# Toronto Open, Spring 2015 - April 25, 2015



## tarandeep5 (Mar 21, 2015)

http://canadiancubing.com/Event/TOSp2015

Date: April 25, 2015
Location: 20 Grosvenor Street, Toronto, Ontario, Canada M4Y 1C2 (The Central YMCA)

Events:
2x2x2
3x3x3
3x3x3 Blindfolded
3x3x3 One-Handed
4x4x4
Megaminx
Pyraminx


Registration will start at 8:45 AM, but the schedule has not been released yet.


----------



## Ross The Boss (Mar 21, 2015)

i take the lack of 5x5 as a grievous personal offense!


----------



## Genius4Jesus (Apr 27, 2015)

DYK:
-No sub-10, no rice?
-Which?
-I beat Julian at Pyraminx?
-Julian beat me at 4x4?
-A&W's cups spill easily?
-Only 2 rounds of 3x3, 2x2 and OH?
-But 2 rounds of Pyraminx?
-139 competitors?
-Speed FMC?
-Americans don't like awards ceremonies?
-Prizes weren't Shengshou 2x2s?
-I had a lot of +2s?
-They cost me 2nd place and PBs?
-All aboard the J-Train Express? 
-Antoine, can I have your autograph?


----------



## Kurainu17 (Apr 27, 2015)

DYK:
-I'm very mean to Ross?

Extracted entries =
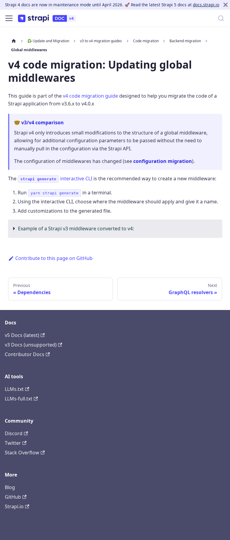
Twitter (13, 443)
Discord (13, 433)
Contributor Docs (24, 354)
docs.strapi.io (206, 4)
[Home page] (13, 40)
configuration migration (162, 161)
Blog (10, 487)
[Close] (225, 5)
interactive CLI (56, 178)
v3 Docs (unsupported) (31, 344)
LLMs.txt (14, 389)
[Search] (221, 18)
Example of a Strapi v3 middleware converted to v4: (76, 228)
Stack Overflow (22, 452)
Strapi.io (14, 506)
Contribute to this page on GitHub (54, 258)
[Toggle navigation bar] (9, 18)
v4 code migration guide (90, 96)
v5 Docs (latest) (22, 335)
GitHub (13, 497)
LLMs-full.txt (18, 398)
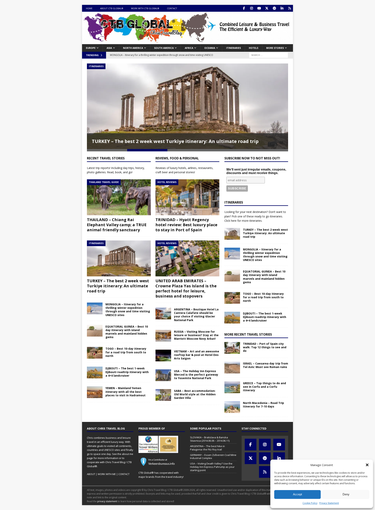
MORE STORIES (275, 48)
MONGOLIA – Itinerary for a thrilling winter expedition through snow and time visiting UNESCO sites (127, 309)
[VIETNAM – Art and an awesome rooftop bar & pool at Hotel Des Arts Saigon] (163, 355)
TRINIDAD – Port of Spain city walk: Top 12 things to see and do (264, 347)
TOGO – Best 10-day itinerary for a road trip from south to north (125, 352)
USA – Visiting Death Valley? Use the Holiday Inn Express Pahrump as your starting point (212, 467)
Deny (346, 494)
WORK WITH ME (107, 474)
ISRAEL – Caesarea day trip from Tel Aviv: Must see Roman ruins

Stated exercise A = In the Toronto Open thread, what time is registration set to start?
Stated exercise B = Transcribe the stretch of the Toronto Open thread from "-A&W's cups spill" through "the J-Train Express?".
The listing is not needed for what follows.

Complete answer A = 8:45 AM

Complete answer B =
-A&W's cups spill easily?
-Only 2 rounds of 3x3, 2x2 and OH?
-But 2 rounds of Pyraminx?
-139 competitors?
-Speed FMC?
-Americans don't like awards ceremonies?
-Prizes weren't Shengshou 2x2s?
-I had a lot of +2s?
-They cost me 2nd place and PBs?
-All aboard the J-Train Express?